▶ Stated exercise A
Format the part of the records that opens with the line containing "The image size is (1181, 545)." and closes with the line containing "(x=151, y=88)" as a Markdown table with the columns Row and Line. Number each line in order and leave out blank lines.

▶ Text

_ _ _ _

Adil Jussawala: Making Sense Of Chaos [Featured Poet]

This is a column by Vinita Agrawal.

Jussawalla was born in Mumbai in 1940 and spent most of the years between 1957 and 1970 in England where he studied to be an architect, wrote plays, read English at Oxford and taught English at a language school.  An Honorary Fellow at the International Writing Program in Iowa in 1977, Jussawalla has participated in several international conferences and festivals.

He has edited the seminal anthology New Writing in India in 1974 and has also co-edited An Anthology of Indian Prose in 1977.

Jussawalla’s highly acclaimed first book, Land’s End, was published when he was twenty-two. It was hailed by a critic as a book that captured “the artificiality and vulgarity of this age, the paradoxical nature of our emotions and desires, the unbridgeable gulf between ‘you’ and ‘I’, between dream and reality and the beauty and ugliness of love.”

_ _ _ _

▶ Extracted entries
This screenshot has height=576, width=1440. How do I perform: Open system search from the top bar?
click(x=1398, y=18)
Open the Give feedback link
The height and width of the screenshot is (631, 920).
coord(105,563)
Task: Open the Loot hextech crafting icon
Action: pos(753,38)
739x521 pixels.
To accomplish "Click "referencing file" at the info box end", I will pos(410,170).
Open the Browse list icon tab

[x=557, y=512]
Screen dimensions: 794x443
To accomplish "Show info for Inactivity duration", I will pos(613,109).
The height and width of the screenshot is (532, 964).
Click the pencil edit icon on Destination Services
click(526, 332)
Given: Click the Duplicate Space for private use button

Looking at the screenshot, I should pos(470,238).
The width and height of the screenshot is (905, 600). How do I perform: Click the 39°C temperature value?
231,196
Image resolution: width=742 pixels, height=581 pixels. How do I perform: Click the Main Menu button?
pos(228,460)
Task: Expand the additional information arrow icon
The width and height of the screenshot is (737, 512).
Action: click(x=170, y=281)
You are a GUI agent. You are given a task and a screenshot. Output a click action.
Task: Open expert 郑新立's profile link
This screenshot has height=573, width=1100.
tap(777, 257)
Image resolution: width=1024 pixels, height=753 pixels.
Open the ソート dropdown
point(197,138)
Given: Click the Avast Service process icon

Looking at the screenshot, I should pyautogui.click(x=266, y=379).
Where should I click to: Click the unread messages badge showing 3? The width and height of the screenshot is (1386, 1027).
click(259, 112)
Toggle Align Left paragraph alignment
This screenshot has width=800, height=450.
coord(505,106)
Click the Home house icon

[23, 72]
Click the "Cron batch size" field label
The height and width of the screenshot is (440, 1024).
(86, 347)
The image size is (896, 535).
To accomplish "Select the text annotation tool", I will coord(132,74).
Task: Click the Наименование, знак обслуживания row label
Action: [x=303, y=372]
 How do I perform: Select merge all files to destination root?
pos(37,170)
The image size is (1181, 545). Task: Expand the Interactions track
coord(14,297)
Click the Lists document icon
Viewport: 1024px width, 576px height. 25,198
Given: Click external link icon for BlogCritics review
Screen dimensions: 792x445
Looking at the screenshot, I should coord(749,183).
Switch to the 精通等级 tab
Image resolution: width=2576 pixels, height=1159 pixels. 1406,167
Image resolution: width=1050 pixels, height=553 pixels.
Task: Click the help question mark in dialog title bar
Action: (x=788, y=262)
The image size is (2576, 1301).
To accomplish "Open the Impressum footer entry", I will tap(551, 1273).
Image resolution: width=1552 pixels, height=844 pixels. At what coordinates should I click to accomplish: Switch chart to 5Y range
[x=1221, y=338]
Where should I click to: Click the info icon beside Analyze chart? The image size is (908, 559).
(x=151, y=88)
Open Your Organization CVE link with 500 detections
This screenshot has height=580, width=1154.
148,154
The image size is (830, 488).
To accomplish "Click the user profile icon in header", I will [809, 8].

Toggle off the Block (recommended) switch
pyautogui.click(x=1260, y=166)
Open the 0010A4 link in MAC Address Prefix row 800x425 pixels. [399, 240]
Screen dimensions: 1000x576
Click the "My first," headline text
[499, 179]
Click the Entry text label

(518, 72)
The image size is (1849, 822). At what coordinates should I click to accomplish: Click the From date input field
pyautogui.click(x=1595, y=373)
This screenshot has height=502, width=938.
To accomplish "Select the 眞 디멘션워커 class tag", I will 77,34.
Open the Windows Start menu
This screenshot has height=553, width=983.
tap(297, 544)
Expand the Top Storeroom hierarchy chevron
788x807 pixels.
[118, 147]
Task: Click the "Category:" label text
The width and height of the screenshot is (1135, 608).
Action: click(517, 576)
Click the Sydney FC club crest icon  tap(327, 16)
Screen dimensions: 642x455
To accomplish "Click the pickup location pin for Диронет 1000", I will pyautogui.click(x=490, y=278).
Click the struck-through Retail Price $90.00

_ _ _ _

▶ Stated exercise B
From the Jussawalla column, extract the part that opens with the words "This is a column" and closes with "conferences and festivals.", reproducing it word for word.

▶ Correct answer A
| Row | Line |
|---|---|
| 1 | The image size is (1181, 545). Task: Expand the Interactions track |
| 2 | coord(14,297) |
| 3 | Click the Lists document icon |
| 4 | Viewport: 1024px width, 576px height. 25,198 |
| 5 | Given: Click external link icon for BlogCritics review |
| 6 | Screen dimensions: 792x445 |
| 7 | Looking at the screenshot, I should coord(749,183). |
| 8 | Switch to the 精通等级 tab |
| 9 | Image resolution: width=2576 pixels, height=1159 pixels. 1406,167 |
| 10 | Image resolution: width=1050 pixels, height=553 pixels. |
| 11 | Task: Click the help question mark in dialog title bar |
| 12 | Action: (x=788, y=262) |
| 13 | The image size is (2576, 1301). |
| 14 | To accomplish "Open the Impressum footer entry", I will tap(551, 1273). |
| 15 | Image resolution: width=1552 pixels, height=844 pixels. At what coordinates should I click to accomplish: Switch chart to 5Y range |
| 16 | [x=1221, y=338] |
| 17 | Where should I click to: Click the info icon beside Analyze chart? The image size is (908, 559). |
| 18 | (x=151, y=88) |

▶ Correct answer B
This is a column by Vinita Agrawal.

Jussawalla was born in Mumbai in 1940 and spent most of the years between 1957 and 1970 in England where he studied to be an architect, wrote plays, read English at Oxford and taught English at a language school.  An Honorary Fellow at the International Writing Program in Iowa in 1977, Jussawalla has participated in several international conferences and festivals.